***** Data for this exercise

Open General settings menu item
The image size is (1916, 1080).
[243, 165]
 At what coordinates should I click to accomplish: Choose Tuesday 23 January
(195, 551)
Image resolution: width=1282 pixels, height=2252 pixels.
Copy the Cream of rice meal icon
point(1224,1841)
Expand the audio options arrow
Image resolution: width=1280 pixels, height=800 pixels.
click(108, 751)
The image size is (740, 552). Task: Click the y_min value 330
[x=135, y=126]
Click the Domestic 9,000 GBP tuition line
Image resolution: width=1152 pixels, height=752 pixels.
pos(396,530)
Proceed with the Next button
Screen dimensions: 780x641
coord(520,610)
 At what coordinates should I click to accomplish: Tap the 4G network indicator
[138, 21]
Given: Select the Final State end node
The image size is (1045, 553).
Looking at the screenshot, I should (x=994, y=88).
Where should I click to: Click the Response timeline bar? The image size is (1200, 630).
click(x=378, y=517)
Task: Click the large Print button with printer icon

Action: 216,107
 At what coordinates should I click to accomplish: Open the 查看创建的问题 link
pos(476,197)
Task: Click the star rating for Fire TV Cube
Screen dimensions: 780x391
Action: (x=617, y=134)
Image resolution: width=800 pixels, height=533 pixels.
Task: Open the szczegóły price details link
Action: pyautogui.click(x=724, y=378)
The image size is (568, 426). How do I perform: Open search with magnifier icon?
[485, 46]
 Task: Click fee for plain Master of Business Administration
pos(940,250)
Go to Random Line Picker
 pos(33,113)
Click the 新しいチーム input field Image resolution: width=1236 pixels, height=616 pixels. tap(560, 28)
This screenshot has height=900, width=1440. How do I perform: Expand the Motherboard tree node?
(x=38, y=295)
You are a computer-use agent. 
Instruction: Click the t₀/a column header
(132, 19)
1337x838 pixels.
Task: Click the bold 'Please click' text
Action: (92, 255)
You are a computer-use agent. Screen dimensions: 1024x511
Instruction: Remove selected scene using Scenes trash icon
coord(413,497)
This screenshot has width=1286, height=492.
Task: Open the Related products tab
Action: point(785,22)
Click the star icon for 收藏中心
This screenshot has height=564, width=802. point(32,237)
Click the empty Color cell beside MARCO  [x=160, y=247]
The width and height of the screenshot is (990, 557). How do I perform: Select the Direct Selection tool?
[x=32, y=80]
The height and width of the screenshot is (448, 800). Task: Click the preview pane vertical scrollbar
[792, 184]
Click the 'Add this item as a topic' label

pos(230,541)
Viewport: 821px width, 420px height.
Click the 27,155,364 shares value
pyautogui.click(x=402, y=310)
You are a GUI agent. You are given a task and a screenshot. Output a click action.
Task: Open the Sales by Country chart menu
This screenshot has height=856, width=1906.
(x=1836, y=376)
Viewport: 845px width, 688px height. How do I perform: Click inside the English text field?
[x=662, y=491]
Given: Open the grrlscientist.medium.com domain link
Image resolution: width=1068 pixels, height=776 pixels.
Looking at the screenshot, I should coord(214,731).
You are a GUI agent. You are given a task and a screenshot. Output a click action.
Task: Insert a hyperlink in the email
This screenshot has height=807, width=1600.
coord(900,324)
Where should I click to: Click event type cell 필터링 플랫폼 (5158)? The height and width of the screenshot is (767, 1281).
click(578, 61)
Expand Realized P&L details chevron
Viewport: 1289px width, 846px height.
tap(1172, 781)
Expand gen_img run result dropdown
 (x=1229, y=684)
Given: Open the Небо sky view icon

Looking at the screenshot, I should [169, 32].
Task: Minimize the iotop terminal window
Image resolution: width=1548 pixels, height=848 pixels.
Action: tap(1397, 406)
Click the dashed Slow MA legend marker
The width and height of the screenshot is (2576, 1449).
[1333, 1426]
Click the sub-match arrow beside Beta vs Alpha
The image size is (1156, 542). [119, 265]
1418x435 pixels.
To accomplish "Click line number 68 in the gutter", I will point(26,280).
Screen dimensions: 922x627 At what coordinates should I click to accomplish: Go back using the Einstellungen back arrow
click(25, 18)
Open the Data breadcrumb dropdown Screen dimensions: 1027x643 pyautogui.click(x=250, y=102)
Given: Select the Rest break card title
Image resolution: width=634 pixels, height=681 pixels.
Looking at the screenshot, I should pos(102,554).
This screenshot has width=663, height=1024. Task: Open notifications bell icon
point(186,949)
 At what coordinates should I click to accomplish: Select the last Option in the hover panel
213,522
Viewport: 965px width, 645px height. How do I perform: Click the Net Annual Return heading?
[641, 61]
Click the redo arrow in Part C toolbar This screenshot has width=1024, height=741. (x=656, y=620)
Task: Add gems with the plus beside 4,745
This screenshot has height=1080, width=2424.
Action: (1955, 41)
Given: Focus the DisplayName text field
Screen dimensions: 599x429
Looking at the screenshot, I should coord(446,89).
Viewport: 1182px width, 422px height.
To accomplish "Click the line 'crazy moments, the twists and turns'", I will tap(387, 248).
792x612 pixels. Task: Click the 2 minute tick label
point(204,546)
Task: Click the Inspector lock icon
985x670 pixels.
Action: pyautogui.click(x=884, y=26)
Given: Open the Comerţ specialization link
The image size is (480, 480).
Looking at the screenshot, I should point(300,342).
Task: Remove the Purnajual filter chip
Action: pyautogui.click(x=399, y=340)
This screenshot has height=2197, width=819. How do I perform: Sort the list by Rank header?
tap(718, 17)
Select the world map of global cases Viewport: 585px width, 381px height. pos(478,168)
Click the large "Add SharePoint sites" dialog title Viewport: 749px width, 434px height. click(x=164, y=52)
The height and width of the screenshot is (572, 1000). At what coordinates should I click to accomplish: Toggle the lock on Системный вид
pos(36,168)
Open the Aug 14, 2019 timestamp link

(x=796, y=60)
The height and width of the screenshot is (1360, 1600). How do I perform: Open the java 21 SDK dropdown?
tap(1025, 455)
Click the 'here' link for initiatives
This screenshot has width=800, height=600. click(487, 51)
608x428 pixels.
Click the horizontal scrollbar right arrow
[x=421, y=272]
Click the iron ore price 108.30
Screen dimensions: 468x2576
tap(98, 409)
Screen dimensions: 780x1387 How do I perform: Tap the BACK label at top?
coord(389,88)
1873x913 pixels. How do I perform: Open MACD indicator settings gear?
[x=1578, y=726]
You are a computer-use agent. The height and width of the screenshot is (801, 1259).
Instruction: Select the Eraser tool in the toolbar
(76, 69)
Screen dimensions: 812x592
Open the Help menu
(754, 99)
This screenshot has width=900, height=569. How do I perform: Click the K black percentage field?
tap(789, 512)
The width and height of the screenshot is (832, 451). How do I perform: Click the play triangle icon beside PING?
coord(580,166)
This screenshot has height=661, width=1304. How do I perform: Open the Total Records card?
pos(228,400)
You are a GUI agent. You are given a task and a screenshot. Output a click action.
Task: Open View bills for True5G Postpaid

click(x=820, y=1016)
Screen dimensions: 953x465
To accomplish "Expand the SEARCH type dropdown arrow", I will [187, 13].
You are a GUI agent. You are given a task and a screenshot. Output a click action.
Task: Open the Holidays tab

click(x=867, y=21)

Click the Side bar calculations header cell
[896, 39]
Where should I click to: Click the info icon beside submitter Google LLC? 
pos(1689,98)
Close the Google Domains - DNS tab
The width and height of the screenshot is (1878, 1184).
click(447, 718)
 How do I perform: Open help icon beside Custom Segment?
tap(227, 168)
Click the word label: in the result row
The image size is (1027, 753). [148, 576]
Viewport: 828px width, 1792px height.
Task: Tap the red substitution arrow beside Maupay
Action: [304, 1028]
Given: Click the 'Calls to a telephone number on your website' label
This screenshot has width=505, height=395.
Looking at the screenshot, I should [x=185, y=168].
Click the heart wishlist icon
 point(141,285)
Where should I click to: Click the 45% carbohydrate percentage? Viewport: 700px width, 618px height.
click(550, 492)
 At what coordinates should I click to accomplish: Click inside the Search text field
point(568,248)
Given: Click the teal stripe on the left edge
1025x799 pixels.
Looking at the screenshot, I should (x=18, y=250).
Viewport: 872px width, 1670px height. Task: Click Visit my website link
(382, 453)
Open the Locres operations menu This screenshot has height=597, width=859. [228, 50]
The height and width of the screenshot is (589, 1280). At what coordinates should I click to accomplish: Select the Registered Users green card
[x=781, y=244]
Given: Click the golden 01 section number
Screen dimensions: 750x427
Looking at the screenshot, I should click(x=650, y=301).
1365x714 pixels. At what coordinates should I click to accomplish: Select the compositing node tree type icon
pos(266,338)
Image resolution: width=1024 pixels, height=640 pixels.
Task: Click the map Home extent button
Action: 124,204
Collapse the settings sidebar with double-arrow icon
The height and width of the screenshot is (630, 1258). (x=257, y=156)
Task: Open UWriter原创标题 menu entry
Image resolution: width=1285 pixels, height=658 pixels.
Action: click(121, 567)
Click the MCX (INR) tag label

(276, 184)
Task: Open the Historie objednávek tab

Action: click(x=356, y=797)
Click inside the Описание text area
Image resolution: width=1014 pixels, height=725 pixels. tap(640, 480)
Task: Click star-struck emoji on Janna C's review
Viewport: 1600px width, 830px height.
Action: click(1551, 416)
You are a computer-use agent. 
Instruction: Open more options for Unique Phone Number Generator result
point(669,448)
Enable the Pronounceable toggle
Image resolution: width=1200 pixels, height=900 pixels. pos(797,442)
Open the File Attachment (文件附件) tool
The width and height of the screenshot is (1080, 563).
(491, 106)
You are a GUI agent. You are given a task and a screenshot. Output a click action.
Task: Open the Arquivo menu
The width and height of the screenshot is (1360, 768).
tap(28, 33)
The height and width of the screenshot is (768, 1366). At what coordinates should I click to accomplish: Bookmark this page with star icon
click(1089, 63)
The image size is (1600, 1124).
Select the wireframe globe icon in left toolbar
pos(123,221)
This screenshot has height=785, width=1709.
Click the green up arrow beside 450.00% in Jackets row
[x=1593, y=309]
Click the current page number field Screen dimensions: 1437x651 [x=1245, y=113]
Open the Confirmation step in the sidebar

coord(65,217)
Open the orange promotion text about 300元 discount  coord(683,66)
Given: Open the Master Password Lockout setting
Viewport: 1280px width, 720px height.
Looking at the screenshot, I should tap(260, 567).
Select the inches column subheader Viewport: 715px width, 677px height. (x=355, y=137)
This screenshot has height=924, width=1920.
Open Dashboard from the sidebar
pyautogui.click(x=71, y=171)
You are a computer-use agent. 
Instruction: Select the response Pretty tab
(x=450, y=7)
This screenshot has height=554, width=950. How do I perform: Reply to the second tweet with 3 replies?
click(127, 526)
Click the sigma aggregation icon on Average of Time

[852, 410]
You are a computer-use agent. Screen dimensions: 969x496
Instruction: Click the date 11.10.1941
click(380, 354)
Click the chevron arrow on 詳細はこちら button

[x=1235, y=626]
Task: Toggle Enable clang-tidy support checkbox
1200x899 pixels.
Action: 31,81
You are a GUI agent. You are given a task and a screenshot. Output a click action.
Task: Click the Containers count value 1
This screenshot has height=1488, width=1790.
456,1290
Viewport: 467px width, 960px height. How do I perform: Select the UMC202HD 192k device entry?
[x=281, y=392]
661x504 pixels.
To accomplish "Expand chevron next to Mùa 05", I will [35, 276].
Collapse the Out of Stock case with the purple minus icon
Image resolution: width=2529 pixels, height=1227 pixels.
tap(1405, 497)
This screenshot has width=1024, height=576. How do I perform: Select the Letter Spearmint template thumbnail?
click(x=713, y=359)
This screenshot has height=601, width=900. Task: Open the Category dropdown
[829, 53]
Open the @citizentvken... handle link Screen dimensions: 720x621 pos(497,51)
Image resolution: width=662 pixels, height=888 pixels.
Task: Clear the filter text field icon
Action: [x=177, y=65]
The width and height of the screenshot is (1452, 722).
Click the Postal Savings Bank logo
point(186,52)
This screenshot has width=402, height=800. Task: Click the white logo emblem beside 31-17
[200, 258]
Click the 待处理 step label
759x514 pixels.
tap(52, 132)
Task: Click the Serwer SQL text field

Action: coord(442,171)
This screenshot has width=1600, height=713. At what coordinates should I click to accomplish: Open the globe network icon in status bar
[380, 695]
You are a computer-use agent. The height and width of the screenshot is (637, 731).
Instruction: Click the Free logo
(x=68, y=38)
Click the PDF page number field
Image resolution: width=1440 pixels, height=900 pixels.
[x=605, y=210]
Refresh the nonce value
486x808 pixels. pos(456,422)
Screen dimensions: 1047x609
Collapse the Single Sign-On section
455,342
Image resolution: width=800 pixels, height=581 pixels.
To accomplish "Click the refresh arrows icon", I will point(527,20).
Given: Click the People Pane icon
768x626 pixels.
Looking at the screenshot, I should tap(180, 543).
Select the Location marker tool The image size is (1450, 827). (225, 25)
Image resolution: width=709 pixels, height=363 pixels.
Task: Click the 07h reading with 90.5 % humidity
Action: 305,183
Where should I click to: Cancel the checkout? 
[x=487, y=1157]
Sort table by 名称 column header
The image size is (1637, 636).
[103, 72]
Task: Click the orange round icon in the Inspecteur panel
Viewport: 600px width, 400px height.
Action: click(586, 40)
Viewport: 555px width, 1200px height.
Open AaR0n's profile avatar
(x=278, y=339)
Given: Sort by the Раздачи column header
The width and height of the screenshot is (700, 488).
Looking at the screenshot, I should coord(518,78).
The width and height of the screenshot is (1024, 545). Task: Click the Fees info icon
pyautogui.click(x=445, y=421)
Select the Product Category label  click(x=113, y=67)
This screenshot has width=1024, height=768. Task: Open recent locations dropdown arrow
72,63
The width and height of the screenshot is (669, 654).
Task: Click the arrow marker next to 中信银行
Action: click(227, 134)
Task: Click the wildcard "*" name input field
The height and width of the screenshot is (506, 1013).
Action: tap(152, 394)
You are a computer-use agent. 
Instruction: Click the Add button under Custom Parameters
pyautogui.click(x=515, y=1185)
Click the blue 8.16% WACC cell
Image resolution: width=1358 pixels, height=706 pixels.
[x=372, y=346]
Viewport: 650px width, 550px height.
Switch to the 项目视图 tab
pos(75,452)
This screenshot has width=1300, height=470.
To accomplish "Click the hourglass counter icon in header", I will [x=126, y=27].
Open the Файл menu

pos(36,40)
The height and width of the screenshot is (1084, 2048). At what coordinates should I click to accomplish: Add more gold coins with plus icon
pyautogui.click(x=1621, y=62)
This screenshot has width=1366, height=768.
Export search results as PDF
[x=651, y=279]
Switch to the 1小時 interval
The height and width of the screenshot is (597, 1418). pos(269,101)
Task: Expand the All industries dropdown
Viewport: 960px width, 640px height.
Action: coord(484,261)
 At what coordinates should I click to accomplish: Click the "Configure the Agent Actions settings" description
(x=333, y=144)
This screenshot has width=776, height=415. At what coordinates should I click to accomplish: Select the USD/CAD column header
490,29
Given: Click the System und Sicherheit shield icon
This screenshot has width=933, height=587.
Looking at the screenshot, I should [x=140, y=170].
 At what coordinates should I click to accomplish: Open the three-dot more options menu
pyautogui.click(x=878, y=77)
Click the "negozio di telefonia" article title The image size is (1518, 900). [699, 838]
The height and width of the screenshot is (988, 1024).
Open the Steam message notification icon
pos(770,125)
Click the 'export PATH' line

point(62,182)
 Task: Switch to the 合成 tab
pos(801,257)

**********

Restate, word for word and with nothing added, the lines from the first line of the listing through the one where "Image resolution: width=1282" stands.

Open General settings menu item
The image size is (1916, 1080).
[243, 165]
 At what coordinates should I click to accomplish: Choose Tuesday 23 January
(195, 551)
Image resolution: width=1282 pixels, height=2252 pixels.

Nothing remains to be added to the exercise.